Directions —
Print, word for word, the passage of the nesting project text below that opens with the words "Today, when climate" and closes with "cope with uncertainty.".

Quoted passage —
========================================
2021-2022
Various outdoor locations
Nesting

This project was collective and multiple in scope. With a simple gesture of re-creating a human-scale nest, it asks: where is home? Where and to whom are we responsible? How can we learn from other animal architectures and instincts?

Today, when climate change has started to have very real impacts for many with water level rise, and extreme and volatile temperature variation, not to mention viral threats, the idea of building with porosity in mind can feel frightening. Disorder has been taken out of the design. Our structures seem unable to breathe, the boundary between inside and out thoroughly guarded with energy-guzzling air conditioning units or heaters.

There is, however, potential to reimagine our homes; we can perhaps learn from other creatures and how they create security for themselves and cope with uncertainty.







Nests offer an interesting example, as they have a “certain chemistry — an alchemy, almost. From humble parts, a greater sum emerges and coheres.”(Siobhan Roberts, NYT) This construction is potentially widely applicable to structures in architecture, which some researchers at the University of Chicago have called aleatory architecture, offering a counter to traditional “architecture’s prejudices for totalizing order and control.”

In Latin, alea refers to dice or gambling; they are asking whether design could arise from disorder. Features of aleatory architecture include simple structures and achieving self confinement through interlocking elements or entanglement. These structures are made relatively quickly, are easy to disassemble and can be easily recycled and reused. The structures hold an aesthetic beauty in their form and construction. I am interested in home ecologies and designs that incorporate chance, that are porous, and that do not deny the inherent unknowns of the outdoors.
========================================
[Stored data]

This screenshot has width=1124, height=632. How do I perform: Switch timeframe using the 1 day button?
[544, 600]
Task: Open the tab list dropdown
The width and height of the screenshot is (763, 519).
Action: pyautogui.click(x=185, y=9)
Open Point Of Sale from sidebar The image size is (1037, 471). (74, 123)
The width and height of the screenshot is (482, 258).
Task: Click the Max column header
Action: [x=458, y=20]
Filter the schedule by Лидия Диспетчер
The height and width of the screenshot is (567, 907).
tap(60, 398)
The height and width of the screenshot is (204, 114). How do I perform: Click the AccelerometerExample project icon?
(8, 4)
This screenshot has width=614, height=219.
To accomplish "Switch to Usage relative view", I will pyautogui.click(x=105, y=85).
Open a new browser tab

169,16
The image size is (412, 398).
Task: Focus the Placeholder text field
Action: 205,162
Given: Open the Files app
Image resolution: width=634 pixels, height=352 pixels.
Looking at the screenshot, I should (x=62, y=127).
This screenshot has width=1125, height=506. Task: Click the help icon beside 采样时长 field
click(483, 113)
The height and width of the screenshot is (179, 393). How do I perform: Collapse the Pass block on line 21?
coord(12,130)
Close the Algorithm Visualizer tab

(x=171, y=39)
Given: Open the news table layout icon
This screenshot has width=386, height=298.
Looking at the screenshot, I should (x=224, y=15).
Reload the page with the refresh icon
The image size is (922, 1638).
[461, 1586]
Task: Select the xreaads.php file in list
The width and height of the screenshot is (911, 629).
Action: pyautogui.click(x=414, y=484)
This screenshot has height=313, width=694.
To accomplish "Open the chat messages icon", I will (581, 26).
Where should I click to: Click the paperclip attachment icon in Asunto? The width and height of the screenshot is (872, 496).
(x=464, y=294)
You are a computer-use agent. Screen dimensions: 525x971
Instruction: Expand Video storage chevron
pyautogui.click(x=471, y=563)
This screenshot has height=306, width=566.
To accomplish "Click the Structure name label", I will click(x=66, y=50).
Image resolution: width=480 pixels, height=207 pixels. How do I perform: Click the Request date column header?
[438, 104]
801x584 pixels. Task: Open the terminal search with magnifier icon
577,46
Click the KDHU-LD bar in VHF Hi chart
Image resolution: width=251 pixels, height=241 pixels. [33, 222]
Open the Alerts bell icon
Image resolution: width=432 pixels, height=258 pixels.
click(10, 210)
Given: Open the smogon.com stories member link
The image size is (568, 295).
========================================
Reply to the exercise —
Today, when climate change has started to have very real impacts for many with water level rise, and extreme and volatile temperature variation, not to mention viral threats, the idea of building with porosity in mind can feel frightening. Disorder has been taken out of the design. Our structures seem unable to breathe, the boundary between inside and out thoroughly guarded with energy-guzzling air conditioning units or heaters.

There is, however, potential to reimagine our homes; we can perhaps learn from other creatures and how they create security for themselves and cope with uncertainty.